The formation of cavities can be influenced by various factors, including genetics, poor oral hygiene, lack of preventive dental care, dietary behaviors including sugary drink and food intake, and sociodemographic characteristics, such as household income level (6). NHANES data from 2015–2018 showed that sugar-sweetened beverages (SSBs) were the leading contributor of daily added sugars among children aged 2 to 19 years (7). The 2015–2020 Dietary Guidelines for Americans defines SSBs as various liquids that contain added sugars, such as sucrose, dextrose, and high-fructose corn syrup (8). The 2021 National Survey of Children’s Health (NSCH) showed that SSB consumption is common even in very young children (aged 1–5 years), with nearly 60% of US children aged 1 to 5 years consuming at least 1 SSB in the past week (9). Similarly, NHANES data from 2011–2014 reported that just over 60% of young children (aged 2–5 years) consumed any amount of SSBs on a given day (10). This level of consumption is misaligned with the 2020–2025 Dietary Guidelines for Americans, which state that children under 2 years of age should consume no added sugars and children 2 years or older should consume no more than 10% of their daily caloric intake in added sugars (11).
Multiple studies have shown a positive association between frequent consumption of SSBs and the presence of cavities in children and adults (10,12-15). For example, a study using 2011-2014 NHANES data found that SSB consumption was associated with cavities in young children (aged 2-5 years) and an increased risk of developing untreated cavities in all age groups (aged 2-74 years) (10).
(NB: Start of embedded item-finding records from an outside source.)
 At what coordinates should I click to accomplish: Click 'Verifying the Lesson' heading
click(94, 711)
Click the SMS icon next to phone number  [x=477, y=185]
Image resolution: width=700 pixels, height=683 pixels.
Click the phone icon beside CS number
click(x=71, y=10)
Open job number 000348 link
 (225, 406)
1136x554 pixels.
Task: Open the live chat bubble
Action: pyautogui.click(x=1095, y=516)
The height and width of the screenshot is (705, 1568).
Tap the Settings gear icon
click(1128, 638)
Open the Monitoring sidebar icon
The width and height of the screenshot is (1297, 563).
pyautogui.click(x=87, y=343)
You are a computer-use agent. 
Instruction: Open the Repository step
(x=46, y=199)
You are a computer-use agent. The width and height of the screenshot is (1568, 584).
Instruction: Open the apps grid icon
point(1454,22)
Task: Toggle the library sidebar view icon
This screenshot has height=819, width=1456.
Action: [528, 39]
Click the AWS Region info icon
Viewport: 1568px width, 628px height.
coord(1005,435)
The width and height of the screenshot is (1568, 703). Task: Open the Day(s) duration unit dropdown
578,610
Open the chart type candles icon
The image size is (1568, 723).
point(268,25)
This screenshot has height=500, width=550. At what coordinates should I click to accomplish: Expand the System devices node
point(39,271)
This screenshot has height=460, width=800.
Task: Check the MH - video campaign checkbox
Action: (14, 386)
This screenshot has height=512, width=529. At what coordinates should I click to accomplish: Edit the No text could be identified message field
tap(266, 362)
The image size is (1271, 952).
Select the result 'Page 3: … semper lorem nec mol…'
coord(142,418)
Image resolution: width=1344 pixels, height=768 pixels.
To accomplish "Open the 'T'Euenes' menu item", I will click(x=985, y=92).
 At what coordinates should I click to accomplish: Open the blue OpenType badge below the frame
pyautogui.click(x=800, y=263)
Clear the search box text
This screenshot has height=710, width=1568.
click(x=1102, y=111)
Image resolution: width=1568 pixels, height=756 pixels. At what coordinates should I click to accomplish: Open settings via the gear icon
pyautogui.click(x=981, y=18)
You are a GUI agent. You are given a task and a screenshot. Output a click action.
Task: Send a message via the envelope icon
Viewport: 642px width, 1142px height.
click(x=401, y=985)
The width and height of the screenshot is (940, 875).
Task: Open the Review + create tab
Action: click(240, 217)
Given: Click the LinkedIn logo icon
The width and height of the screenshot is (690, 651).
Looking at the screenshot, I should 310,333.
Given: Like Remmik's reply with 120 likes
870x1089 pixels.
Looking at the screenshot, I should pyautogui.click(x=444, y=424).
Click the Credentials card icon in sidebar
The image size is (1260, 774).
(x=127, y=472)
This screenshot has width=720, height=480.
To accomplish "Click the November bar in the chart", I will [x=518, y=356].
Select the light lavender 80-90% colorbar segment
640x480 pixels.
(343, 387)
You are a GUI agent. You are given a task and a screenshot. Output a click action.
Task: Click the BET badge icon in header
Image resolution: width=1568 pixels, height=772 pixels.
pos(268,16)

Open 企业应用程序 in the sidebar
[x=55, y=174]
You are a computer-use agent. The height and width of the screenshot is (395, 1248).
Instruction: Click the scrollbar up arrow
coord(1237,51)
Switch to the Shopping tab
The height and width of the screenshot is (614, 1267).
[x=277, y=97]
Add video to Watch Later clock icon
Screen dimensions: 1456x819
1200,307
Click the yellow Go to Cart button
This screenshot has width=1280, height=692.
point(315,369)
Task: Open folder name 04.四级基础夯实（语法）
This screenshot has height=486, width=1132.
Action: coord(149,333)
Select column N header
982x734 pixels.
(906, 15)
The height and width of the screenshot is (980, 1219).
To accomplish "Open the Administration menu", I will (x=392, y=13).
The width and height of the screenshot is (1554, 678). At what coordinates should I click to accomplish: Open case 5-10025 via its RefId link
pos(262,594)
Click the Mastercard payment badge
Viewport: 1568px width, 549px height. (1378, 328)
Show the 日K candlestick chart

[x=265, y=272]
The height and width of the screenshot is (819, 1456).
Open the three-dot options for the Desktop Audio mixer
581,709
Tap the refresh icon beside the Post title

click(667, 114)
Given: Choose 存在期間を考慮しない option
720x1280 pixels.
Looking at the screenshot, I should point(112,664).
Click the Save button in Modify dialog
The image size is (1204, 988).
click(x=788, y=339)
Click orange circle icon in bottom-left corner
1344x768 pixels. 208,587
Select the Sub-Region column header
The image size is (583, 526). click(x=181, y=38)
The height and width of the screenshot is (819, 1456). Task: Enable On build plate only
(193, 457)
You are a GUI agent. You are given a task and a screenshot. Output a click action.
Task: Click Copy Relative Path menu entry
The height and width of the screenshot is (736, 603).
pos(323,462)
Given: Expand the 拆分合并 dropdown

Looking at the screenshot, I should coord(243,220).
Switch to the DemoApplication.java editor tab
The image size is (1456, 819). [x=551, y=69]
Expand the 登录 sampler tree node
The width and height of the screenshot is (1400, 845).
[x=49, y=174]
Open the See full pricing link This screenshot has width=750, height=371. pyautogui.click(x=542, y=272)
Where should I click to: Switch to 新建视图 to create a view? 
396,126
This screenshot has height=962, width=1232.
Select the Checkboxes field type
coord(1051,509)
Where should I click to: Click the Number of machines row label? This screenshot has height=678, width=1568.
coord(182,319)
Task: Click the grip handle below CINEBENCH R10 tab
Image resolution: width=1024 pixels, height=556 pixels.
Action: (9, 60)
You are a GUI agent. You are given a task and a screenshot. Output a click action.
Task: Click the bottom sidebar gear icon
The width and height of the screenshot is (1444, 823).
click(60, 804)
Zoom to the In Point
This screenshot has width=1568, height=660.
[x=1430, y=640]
Furthermore, another study showed that SSB consumption can affect future oral health: frequent consumption of SSBs at age 10 to 12 months significantly increased the likelihood of having cavities at age 6 years (16). These studies highlight the important link between SSB consumption and dental cavities.
The most recent study, published in 2020, that used data from a national survey to examine the relationship between cavities and SSBs in young US children (aged 2-5 years), used data from over a decade ago (NHANES 2011-2014) (10). We examined the prevalence and adjusted odds of having a cavity by frequency of SSB consumption among US children aged 1 to 5 years by using nationally representative data from the 2021-2022 NSCH. The NSCH dataset is unique in that it includes children as young as 1 year of age, and it comprises a very large sample of children. Our study had a sample size of more than 23,000 children aged 1 to 5 years, whereas the NHANES 2011-2014 study had a sample size of 1,490 children aged 2 to 5 years. To our knowledge, our study is the first to use the NSCH dataset to quantify the relationship between cavities and SSBs in very young US children.
Methods
NSCH is a cross-sectional nationally representative survey sponsored and directed by the Maternal and Child Health Bureau of the Health Resources and Services Administration (17,18). The NSCH has been conducted annually since 2016 and collects data on the physical and mental health, as well as the health care needs, of noninstitutionalized US children aged 0 to 17 years (17,18).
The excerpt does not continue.